DESCRIPTION OF THE TASK >>
I would like you to restate each record word for word.

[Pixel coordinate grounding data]
===============
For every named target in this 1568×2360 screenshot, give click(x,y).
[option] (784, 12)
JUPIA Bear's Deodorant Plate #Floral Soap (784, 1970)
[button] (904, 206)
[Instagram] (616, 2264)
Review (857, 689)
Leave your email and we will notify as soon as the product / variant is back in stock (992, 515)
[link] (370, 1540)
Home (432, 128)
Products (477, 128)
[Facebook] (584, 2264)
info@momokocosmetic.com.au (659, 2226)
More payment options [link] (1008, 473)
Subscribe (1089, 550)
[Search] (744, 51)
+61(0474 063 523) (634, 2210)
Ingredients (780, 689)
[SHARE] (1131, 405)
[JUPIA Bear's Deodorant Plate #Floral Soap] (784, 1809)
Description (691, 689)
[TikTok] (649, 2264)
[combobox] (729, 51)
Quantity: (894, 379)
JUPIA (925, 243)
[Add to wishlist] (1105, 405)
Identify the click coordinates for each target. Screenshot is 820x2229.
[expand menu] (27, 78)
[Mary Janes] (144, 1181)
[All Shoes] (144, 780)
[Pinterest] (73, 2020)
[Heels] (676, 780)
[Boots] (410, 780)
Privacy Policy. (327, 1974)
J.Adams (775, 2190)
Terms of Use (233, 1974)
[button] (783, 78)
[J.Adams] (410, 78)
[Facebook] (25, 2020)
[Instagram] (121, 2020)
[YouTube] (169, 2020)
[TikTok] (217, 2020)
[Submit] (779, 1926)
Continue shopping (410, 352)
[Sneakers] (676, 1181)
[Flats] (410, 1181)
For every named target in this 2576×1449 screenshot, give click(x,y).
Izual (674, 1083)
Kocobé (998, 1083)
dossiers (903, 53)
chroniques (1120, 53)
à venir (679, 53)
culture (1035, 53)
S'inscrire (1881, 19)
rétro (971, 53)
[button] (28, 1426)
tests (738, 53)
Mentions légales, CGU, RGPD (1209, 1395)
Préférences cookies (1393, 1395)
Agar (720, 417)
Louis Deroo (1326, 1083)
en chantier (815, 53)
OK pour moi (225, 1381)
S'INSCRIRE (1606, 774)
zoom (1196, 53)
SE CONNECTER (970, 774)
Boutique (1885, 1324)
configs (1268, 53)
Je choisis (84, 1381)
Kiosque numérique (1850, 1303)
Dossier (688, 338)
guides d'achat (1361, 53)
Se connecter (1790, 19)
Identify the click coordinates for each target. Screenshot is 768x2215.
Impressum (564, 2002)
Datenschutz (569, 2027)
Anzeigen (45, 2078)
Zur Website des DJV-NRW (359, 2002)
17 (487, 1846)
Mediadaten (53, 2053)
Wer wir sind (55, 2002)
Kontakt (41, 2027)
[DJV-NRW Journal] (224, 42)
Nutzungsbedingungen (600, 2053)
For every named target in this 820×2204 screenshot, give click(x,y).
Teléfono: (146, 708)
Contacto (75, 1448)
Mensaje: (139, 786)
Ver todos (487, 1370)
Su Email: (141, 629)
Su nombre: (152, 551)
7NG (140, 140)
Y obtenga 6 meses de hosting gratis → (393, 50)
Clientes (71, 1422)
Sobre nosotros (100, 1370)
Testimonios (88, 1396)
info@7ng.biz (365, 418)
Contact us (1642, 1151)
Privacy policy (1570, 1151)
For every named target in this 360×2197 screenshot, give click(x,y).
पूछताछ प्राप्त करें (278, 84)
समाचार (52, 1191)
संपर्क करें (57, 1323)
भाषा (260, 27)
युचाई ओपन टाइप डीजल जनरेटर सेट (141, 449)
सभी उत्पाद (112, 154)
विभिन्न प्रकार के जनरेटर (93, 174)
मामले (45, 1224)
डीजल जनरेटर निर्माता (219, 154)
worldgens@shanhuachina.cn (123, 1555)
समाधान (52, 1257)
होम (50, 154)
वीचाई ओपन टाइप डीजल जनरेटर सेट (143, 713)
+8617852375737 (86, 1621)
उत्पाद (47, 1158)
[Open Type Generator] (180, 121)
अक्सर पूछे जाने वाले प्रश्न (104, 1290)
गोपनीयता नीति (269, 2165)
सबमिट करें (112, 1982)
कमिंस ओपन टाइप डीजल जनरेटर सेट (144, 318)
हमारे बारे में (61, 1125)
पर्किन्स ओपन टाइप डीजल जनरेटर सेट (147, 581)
===============
FINISHED TASK >>
For every named target in this 1568×2360 screenshot, give click(x,y).
[option] (784, 12)
JUPIA Bear's Deodorant Plate #Floral Soap (784, 1970)
[button] (904, 206)
[Instagram] (616, 2264)
Review (857, 689)
Leave your email and we will notify as soon as the product / variant is back in stock (992, 515)
[link] (370, 1540)
Home (432, 128)
Products (477, 128)
[Facebook] (584, 2264)
info@momokocosmetic.com.au (659, 2226)
More payment options [link] (1008, 473)
Subscribe (1089, 550)
[Search] (744, 51)
+61(0474 063 523) (634, 2210)
Ingredients (780, 689)
[SHARE] (1131, 405)
[JUPIA Bear's Deodorant Plate #Floral Soap] (784, 1809)
Description (691, 689)
[TikTok] (649, 2264)
[combobox] (729, 51)
Quantity: (894, 379)
JUPIA (925, 243)
[Add to wishlist] (1105, 405)
Identify the click coordinates for each target. Screenshot is 820x2229.
[expand menu] (27, 78)
[Mary Janes] (144, 1181)
[All Shoes] (144, 780)
[Pinterest] (73, 2020)
[Heels] (676, 780)
[Boots] (410, 780)
Privacy Policy. (327, 1974)
J.Adams (775, 2190)
Terms of Use (233, 1974)
[button] (783, 78)
[J.Adams] (410, 78)
[Facebook] (25, 2020)
[Instagram] (121, 2020)
[YouTube] (169, 2020)
[TikTok] (217, 2020)
[Submit] (779, 1926)
Continue shopping (410, 352)
[Sneakers] (676, 1181)
[Flats] (410, 1181)
For every named target in this 2576×1449 screenshot, give click(x,y).
Izual (674, 1083)
Kocobé (998, 1083)
dossiers (903, 53)
chroniques (1120, 53)
à venir (679, 53)
culture (1035, 53)
S'inscrire (1881, 19)
rétro (971, 53)
[button] (28, 1426)
tests (738, 53)
Mentions légales, CGU, RGPD (1209, 1395)
Préférences cookies (1393, 1395)
Agar (720, 417)
Louis Deroo (1326, 1083)
en chantier (815, 53)
OK pour moi (225, 1381)
S'INSCRIRE (1606, 774)
zoom (1196, 53)
SE CONNECTER (970, 774)
Boutique (1885, 1324)
configs (1268, 53)
Je choisis (84, 1381)
Kiosque numérique (1850, 1303)
Dossier (688, 338)
guides d'achat (1361, 53)
Se connecter (1790, 19)
Identify the click coordinates for each target. Screenshot is 768x2215.
Impressum (564, 2002)
Datenschutz (569, 2027)
Anzeigen (45, 2078)
Zur Website des DJV-NRW (359, 2002)
17 (487, 1846)
Mediadaten (53, 2053)
Wer wir sind (55, 2002)
Kontakt (41, 2027)
[DJV-NRW Journal] (224, 42)
Nutzungsbedingungen (600, 2053)
For every named target in this 820×2204 screenshot, give click(x,y).
Teléfono: (146, 708)
Contacto (75, 1448)
Mensaje: (139, 786)
Ver todos (487, 1370)
Su Email: (141, 629)
Su nombre: (152, 551)
7NG (140, 140)
Y obtenga 6 meses de hosting gratis → (393, 50)
Clientes (71, 1422)
Sobre nosotros (100, 1370)
Testimonios (88, 1396)
info@7ng.biz (365, 418)
Contact us (1642, 1151)
Privacy policy (1570, 1151)
For every named target in this 360×2197 screenshot, give click(x,y).
पूछताछ प्राप्त करें (278, 84)
समाचार (52, 1191)
संपर्क करें (57, 1323)
भाषा (260, 27)
युचाई ओपन टाइप डीजल जनरेटर सेट (141, 449)
सभी उत्पाद (112, 154)
विभिन्न प्रकार के जनरेटर (93, 174)
मामले (45, 1224)
डीजल जनरेटर निर्माता (219, 154)
worldgens@shanhuachina.cn (123, 1555)
समाधान (52, 1257)
होम (50, 154)
वीचाई ओपन टाइप डीजल जनरेटर सेट (143, 713)
+8617852375737 (86, 1621)
उत्पाद (47, 1158)
[Open Type Generator] (180, 121)
अक्सर पूछे जाने वाले प्रश्न (104, 1290)
गोपनीयता नीति (269, 2165)
सबमिट करें (112, 1982)
कमिंस ओपन टाइप डीजल जनरेटर सेट (144, 318)
हमारे बारे में (61, 1125)
पर्किन्स ओपन टाइप डीजल जनरेटर सेट (147, 581)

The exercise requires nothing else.